→ Task objective:
Reproduce the lines from the one with "This screenshot has height=838, width=736." up to and including the one with "pyautogui.click(x=77, y=1330)", swapping "message bubble" for "chat bubble" and leaving everything else unchanged.

→ Entries from a dataset:
◆ ◆ ◆ ◆ ◆ ◆ ◆
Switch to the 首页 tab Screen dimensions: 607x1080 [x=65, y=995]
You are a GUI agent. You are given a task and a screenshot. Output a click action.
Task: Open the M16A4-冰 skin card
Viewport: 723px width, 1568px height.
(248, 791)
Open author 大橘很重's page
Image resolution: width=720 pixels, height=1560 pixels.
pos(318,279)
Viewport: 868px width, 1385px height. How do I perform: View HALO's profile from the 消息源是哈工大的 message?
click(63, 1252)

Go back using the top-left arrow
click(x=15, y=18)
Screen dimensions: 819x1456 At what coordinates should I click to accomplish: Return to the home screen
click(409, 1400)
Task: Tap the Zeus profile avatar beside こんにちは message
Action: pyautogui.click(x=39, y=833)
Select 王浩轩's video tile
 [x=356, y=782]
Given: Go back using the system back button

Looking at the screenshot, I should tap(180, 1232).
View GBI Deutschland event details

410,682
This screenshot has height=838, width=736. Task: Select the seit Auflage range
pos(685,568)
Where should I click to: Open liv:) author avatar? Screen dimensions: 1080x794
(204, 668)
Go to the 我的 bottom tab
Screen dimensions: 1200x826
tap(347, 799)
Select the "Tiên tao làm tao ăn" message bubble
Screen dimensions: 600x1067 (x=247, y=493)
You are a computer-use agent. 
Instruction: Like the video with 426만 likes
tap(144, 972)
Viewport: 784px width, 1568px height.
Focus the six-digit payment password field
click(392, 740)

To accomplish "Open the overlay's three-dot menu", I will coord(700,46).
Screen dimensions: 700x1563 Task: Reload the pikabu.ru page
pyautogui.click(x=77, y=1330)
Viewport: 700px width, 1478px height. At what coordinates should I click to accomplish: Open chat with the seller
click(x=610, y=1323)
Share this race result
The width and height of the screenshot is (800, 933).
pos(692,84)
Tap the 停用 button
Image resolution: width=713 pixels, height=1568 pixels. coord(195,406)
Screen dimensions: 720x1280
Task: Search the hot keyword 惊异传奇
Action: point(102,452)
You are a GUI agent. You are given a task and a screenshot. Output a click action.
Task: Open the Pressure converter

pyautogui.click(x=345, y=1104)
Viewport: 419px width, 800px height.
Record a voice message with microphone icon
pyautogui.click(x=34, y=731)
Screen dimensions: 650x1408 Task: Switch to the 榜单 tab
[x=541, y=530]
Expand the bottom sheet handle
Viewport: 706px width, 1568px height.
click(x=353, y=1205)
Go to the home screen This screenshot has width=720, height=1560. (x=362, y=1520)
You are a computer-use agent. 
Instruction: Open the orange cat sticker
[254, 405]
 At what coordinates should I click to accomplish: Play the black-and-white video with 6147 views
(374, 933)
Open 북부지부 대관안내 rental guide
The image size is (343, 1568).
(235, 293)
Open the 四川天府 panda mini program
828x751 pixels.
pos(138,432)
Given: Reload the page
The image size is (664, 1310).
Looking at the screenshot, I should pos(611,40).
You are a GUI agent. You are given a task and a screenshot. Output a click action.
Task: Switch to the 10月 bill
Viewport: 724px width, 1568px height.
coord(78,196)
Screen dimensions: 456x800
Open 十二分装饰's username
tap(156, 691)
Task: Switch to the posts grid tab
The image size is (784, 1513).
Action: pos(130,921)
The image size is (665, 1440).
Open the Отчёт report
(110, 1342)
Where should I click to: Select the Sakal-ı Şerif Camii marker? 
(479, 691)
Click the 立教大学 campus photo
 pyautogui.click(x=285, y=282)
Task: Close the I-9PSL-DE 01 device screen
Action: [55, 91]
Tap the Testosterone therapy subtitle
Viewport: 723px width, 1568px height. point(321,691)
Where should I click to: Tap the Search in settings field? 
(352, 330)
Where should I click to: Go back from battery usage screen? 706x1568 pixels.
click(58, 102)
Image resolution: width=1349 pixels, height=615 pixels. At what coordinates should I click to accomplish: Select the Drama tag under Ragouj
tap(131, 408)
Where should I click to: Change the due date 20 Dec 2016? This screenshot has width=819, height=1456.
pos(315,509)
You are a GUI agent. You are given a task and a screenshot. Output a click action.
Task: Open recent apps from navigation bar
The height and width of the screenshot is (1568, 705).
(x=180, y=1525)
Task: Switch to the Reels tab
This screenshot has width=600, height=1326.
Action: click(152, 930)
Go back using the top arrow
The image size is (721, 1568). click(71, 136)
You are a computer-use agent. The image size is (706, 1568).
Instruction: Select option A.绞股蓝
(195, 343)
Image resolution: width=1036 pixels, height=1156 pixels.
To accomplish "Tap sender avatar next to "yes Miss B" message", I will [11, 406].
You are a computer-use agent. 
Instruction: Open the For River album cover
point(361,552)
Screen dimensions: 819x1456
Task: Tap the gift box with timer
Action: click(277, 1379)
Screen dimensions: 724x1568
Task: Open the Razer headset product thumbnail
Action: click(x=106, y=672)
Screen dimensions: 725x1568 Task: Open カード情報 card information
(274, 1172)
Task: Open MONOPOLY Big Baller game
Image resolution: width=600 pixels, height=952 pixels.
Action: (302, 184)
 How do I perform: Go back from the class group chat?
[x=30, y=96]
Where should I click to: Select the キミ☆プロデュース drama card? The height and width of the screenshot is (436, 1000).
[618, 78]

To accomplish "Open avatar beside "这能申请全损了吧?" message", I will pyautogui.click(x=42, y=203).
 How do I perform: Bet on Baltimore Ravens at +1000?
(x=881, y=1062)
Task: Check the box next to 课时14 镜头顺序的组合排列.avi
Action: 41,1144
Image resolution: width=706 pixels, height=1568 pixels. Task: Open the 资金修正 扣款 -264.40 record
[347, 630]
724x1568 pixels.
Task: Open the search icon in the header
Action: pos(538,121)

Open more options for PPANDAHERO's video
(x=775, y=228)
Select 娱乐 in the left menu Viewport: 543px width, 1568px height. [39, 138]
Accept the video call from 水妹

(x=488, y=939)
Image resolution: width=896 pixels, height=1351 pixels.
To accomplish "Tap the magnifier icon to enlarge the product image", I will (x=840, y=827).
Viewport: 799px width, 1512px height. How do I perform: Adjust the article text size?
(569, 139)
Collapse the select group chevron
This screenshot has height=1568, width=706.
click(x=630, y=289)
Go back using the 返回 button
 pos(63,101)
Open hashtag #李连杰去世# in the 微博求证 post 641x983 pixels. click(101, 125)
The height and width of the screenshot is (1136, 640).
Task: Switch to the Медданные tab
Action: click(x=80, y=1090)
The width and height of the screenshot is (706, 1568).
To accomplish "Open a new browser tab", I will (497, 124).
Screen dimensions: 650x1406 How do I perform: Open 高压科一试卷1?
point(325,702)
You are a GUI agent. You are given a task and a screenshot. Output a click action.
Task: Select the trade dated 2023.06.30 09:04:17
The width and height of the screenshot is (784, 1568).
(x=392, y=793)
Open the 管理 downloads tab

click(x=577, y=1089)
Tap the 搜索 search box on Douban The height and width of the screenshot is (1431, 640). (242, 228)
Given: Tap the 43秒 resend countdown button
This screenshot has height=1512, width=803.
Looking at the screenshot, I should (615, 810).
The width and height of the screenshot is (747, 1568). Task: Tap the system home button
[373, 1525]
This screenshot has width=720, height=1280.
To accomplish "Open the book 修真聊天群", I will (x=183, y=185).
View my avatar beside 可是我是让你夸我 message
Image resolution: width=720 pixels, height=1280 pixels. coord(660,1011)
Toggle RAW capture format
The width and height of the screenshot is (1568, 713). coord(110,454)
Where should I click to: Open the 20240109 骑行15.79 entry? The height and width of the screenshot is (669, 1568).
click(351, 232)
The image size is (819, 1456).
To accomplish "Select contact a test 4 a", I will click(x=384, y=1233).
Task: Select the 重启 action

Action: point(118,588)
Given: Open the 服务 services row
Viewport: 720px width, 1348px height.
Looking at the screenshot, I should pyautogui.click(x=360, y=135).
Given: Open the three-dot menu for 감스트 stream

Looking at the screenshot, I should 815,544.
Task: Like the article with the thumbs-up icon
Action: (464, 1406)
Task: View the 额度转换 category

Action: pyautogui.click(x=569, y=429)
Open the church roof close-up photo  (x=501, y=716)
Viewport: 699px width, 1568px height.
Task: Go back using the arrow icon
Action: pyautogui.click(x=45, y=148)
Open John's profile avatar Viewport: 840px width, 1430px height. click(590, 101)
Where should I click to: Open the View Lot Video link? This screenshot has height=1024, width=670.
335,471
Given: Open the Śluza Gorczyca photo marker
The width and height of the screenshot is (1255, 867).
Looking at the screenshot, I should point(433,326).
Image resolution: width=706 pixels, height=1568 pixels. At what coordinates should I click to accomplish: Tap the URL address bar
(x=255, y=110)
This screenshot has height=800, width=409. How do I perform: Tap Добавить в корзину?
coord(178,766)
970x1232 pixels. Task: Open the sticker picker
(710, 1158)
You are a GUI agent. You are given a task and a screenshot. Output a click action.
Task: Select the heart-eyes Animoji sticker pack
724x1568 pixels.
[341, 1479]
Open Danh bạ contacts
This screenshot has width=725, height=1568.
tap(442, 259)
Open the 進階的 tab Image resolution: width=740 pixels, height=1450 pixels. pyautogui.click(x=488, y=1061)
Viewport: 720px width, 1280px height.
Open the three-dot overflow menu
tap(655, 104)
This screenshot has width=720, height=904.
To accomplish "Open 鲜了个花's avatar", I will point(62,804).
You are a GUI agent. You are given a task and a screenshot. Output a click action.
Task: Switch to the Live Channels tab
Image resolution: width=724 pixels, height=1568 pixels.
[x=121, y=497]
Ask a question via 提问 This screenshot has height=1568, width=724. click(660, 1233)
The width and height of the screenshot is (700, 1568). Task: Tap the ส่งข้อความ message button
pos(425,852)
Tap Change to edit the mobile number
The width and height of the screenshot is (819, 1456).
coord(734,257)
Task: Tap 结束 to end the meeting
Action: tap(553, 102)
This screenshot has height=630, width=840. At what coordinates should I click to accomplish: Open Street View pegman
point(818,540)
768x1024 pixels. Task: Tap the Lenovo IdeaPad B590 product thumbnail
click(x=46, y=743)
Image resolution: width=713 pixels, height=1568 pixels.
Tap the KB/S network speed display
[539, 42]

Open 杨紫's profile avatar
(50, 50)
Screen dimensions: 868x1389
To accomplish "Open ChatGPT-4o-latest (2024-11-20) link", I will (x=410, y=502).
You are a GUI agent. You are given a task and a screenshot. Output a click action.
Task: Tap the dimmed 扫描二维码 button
◆ ◆ ◆ ◆ ◆ ◆ ◆
→ Correct result:
This screenshot has height=838, width=736. Task: Select the seit Auflage range
pos(685,568)
Where should I click to: Open liv:) author avatar? Screen dimensions: 1080x794
(204, 668)
Go to the 我的 bottom tab
Screen dimensions: 1200x826
tap(347, 799)
Select the "Tiên tao làm tao ăn" chat bubble
Screen dimensions: 600x1067 (x=247, y=493)
You are a computer-use agent. 
Instruction: Like the video with 426만 likes
tap(144, 972)
Viewport: 784px width, 1568px height.
Focus the six-digit payment password field
click(392, 740)

To accomplish "Open the overlay's three-dot menu", I will coord(700,46).
Screen dimensions: 700x1563 Task: Reload the pikabu.ru page
pyautogui.click(x=77, y=1330)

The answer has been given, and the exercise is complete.